E3 em risco? Confiança da imprensa e youtubers na feira foi abalada.

A organização da feira não acautelou dados privados de jornalistas e youtubers que agora estão a receber ameaças de morte. As consequências desta situação podem ter como consequência o fim da E3.

Parece incrível, mas é verdade! A E3 sofreu um revés que pode por o interesse dos media e influenciadores em causa. E o motivo foi que dados privados destas pessoas foram expostos por falha da organização.

Tal como na maior parte das feiras, os visitantes da E3 podem solicitar à organização os identificadores de imprensa. Para os obter é necessário dar à organização o nome da organização que representam, nome, número de telefone,. morada e outros dados. Isto tem acontecido desde à alguns anos, e tornou-se parte do procedimento normal na E3.

Estes dados são colocados numa folha de excel que é depois distribuída por diversas empresas presentes na E3. Isto é um dado informado às pessoas, pois estes dados servem para posteriores convites para eventos de imprensa que ocorram durante a E3 e mesmo apresentações.

E até aqui, nada demais.



A questão é que até à alguns dias atrás, essa lista, com toda a informação de todos os membros da imprensa e influenciadores que solicitaram os identificadores de imprensa, estavam acessíveis a qualquer um. Bastava um click num botão no site da Entertainment Software Association (a organização por detrás da E3). Isto foi detetado por uma Youtuber de nome Sophia Narwitz!

Após o alerta, a ESA removeu a folha com os dados, mas não antes que outras pessoas lhe tivesse acedido e mesmo descarregado. Desconhece-se quantos downloads foram feitos ou quantas pessoas acederam a esses dados.

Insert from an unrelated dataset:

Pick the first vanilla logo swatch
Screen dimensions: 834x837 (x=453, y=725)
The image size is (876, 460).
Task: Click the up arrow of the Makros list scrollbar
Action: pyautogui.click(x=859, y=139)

Infelizmente as consequências dessa exposição já são claras. Segundo uma fonte do Twitter, alguns jornalistas começaram já a receber ameaças de morte, e tudo devido ao acesso aos seus dados pessoais.

A ESA reagiu ao sucedido lançando um comunicado:

A ESA teve conhecimento de uma vulnerabilidade no website que levou a listas de contactos de jornalistas registados que estiveram na E3, que se tornaram públicas. Uma vez notificados, imediatamente tomamos medidas para proteger os dados e encerrar o site, que já não está disponível. Lamentamos esta ocorrência e tomamos medidas que garantem que tal não acontecerá de novo.



Apesar de a ESA apenas referir jornalistas, tal não é verdade. Youtubers e mesmo analistas de firmas de Wal Street como a Wedbush, a Goldman Sachs e a Tencent tambem tinha os seus dados ali.

A questão principal aqui é que a presença das empresas na E3 é paga. E um dos motivos pelos quais o custo de admissão é relevante é a obtenção destas listas de influenciadores. Mas perante esta fuga de dados, criada de uma forma ridícula, certamente no futuro ninguém estará interessado em fornecer dados à ESA.

Repare-se que não se tratou de uma falha de segurança na página, não se tratou de um hack, não se tratou de qualquer violação ou infiltração. Tratava-se de um mero link, que forçosamente alguém ali colocou, e que dava acesso aos dados, sem qualquer protecção. Clara negligencia, e uma falha na protecção que, por lei, a ESA era obrigada a garantir existir.

De acordo com a legislação Europeia, qualquer empresa que queira obter dados dos seus clientes tem a obrigação de garantir que os mesmos estão completamente seguros, sendo responsabilizada se tal não acontecer. A ideia não é tornar difícil a obtenção dos dados, mas sim garantir que, sendo eles privados, eles se mantêm privados. Quem não tem condições para garantir essa segurança e não cria toda a estrutura para que os dados sejam seguros, se mantenham seguros e sejam regularmente verificados que estão seguros, não pode colectar esses dados, sob pena de elevadas multas.

E dado que na lista estavam vários jornalistas, youtubers e outros cidadãos Europeus, com o seu website a ser acessível igualmente na Europa, a ESA estava obrigada a seguir essa legislação para recolha e protecção dos seus dados.

A multa máxima prevista pela União Europeira por violação ao RGPD (Regulamento Geral de Protecção de Dados) é de 20 milhões de euros, uma multa que aqui a ESA se arrisca a apanhar por clara negligência na forma como os dados foram armazenados e estavam acessíveis, e por a fuga estar agora a resultar em ameaças de morte.
Basicamente poderemos estar perante potenciais situações que ameaçam o futuro da E3. Quer pela multa que pode colocar a ESA em maus lençois, quer pelo facto que os jornalistas dificilmente votarão a fornecer dados à organização.